The second de-coupling strategy is “mixing.” Here, the focus is not so much on the relationships between incentives and allocation, but on the ways various incentive structures can be combined, or various allocation mechanisms can be combined. The incentives portion of this section (id. at 23-32) reads largely as an extention and refinement of Hemel’s and Ouellette’s earlier paper on incentive mechanisms, following the model of Suzanne Scotchmer and covering familiar ground on the information economics of incentive regimes. Their discussion of mixing allocation mechanisms (id. at 32-36)—for example by allowing monopolization but providing consumers with subsidies—is a bit less assured, but far more novel. They note that monopoly pricing seems normatively undesirable due to deadweight loss, but offer two justifications for it. The first, building on the work of Glen Weyl and Jean Tirole, is a second-order justification that piggybacks on the information economics of the authors’ incentives analysis. To wit: they suggest that allocating access according to price gives some market test of a knowledge good’s social value, so an appropriate incentive can be provided. (Id. at 33-34) Again, however, the authors’ second argument is intriguingly distributive: they suggest that for some knowledge goods—for example “a new yachting technology” enjoyed only by the wealthy—restricting access by imposing supracompetitive costs may help enforce a normatively attractive “user-pays” principle. (Id. at 33, 35)
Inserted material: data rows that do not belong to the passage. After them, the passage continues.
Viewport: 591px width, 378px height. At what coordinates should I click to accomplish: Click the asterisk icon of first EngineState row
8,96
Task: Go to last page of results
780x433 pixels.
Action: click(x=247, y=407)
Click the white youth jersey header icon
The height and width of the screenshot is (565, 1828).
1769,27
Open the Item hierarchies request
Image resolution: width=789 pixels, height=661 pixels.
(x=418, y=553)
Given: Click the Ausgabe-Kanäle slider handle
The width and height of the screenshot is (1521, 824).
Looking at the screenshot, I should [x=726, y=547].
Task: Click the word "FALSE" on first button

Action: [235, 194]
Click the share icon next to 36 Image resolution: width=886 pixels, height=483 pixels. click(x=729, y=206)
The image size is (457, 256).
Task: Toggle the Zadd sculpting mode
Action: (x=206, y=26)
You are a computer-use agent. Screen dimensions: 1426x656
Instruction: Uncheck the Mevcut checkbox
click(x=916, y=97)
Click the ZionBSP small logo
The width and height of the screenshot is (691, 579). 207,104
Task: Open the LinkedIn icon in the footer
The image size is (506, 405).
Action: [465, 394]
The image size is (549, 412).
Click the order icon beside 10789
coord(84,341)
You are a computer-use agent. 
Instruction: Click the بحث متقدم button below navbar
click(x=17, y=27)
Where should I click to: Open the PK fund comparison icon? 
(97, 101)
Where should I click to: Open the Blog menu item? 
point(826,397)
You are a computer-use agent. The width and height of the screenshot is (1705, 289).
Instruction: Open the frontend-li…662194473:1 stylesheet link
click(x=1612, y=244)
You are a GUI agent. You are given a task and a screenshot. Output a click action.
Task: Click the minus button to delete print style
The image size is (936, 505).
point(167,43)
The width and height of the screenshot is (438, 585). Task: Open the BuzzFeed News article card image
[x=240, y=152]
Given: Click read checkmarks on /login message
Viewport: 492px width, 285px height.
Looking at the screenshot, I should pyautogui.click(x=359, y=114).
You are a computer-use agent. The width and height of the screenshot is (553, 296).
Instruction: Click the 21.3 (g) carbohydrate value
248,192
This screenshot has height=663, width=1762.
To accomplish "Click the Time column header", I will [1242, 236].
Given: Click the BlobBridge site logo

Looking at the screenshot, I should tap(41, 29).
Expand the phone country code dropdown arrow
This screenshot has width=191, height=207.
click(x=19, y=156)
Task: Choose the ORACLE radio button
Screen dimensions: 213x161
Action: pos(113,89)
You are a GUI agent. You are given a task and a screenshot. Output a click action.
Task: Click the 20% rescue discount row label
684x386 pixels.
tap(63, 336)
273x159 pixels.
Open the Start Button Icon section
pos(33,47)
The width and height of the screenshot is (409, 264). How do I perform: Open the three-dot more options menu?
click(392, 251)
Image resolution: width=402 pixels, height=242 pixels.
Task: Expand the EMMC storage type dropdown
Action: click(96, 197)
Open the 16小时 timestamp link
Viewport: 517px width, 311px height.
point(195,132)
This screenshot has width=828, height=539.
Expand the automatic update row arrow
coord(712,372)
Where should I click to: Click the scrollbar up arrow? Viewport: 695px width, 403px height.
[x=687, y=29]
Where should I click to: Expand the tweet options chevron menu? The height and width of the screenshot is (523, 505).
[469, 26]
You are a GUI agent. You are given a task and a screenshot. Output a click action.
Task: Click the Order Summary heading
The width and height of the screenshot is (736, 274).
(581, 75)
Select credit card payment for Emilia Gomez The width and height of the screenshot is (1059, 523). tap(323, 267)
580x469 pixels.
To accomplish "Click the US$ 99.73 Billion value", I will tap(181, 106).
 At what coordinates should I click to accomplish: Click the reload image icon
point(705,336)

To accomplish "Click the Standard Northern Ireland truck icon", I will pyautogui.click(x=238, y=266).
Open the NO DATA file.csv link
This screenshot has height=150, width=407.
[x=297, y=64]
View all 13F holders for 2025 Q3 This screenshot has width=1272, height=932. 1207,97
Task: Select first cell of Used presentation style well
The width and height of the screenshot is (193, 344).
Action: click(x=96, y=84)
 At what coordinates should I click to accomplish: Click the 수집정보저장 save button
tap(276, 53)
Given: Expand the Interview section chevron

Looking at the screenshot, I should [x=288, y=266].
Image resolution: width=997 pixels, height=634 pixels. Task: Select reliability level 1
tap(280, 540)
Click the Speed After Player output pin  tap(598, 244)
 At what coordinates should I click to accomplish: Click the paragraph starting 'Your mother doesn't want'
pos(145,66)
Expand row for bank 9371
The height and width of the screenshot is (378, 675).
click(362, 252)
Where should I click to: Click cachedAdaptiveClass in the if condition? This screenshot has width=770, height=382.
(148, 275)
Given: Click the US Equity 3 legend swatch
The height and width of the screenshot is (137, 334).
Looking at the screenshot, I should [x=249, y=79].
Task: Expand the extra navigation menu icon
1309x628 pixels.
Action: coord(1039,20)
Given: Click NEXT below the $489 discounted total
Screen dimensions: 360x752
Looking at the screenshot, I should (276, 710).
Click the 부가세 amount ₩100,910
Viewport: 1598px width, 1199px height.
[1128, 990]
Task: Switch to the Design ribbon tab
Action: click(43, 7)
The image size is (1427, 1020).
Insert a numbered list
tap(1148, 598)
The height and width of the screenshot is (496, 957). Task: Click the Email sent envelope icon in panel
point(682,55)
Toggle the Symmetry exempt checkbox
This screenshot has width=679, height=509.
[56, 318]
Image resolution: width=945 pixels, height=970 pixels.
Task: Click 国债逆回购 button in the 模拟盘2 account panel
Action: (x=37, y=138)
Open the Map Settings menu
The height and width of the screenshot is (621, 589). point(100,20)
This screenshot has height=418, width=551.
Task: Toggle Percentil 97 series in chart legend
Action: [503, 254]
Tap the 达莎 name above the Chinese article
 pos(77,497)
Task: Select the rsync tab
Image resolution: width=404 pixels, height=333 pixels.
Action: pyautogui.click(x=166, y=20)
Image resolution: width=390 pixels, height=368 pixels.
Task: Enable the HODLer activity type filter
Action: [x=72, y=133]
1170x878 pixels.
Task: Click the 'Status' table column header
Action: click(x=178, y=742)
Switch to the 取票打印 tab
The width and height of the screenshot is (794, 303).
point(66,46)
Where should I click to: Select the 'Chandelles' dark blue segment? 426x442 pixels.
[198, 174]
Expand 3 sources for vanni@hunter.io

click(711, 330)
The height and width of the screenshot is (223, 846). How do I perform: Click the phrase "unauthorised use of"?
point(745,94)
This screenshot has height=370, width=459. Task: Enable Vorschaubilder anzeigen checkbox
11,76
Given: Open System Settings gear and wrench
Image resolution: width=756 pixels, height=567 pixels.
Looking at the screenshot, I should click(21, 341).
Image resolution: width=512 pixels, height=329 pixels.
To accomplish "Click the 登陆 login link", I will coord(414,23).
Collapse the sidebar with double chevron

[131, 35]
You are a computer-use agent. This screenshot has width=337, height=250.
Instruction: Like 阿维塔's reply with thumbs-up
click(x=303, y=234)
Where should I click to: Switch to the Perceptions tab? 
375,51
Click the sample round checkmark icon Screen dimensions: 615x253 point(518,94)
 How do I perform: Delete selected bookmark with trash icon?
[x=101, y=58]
The final de-coupling strategy, “layering,” involves different mechanisms operating at different levels of political organization. For example, while TRIPS imposes an IP regime at the supranational level, individual TRIPS member states may opt for non-IP incentive mechanisms or open access allocation mechanisms at the domestic level—as many states do with Bayh-Dole regimes and pharmaceutical delivery systems, respectively. (Id. at 36-39) This analysis builds on another of the authors’ previous papers, and again rests on a somewhat underspecified distributive rationale: layering regimes with IP at the supranational level may be desirable, Hemel and Ouellette argue, because it allows “signatory states commit to reaching an arrangement under which knowledge-good consumers share costs with knowledge-good producers” and “establish[es] a link between the benefits to the consumer state and the size of the transfer from the consumer state to the producer state” so that “no state ever needs to pay for knowledge goods it doesn’t use.” (Id. at 38, 39) What the argument does not include is any reason to think these features of the supranational IP regime are in fact normatively desirable.

Hemel’s and Ouellette’s article concludes with some helpful illustrations from the pharmaceutical industry of how matching, mixing, and layering operate in practice. (Id. at 39-45) These examples, and the theoretical framework underlying them, offer fresh ways of looking at our knowledge governance regimes. They demonstrate that incentives and access are not simple tradeoffs baked into those regimes—that they have some independence, and that we can tune them to suit our normative ends. They also offer tantalizing hints that those ends may—perhaps should—include norms regarding distribution.

What this article lacks, but strongly invites the IP academy to begin investigating, is an articulated normative theory of distribution. Distributive norms are an uncomfortable discussion for American legal academics—and especially American IP academics—who have almost uniformly been raised in the law-and-economics tradition. That tradition tends to bracket distributive questions and focus on questions of efficiency as to which—it is thought—all reasonable minds should agree. Such agreement is admittedly absent from distributive questions, and as a result we may simply lack the vocabulary, at present, to thoroughly discuss the implications of Hemel’s and Ouellette’s contributions. Their latest work suggests it may be time for our discipline to broaden its perspective on the social implications of knowledge creation.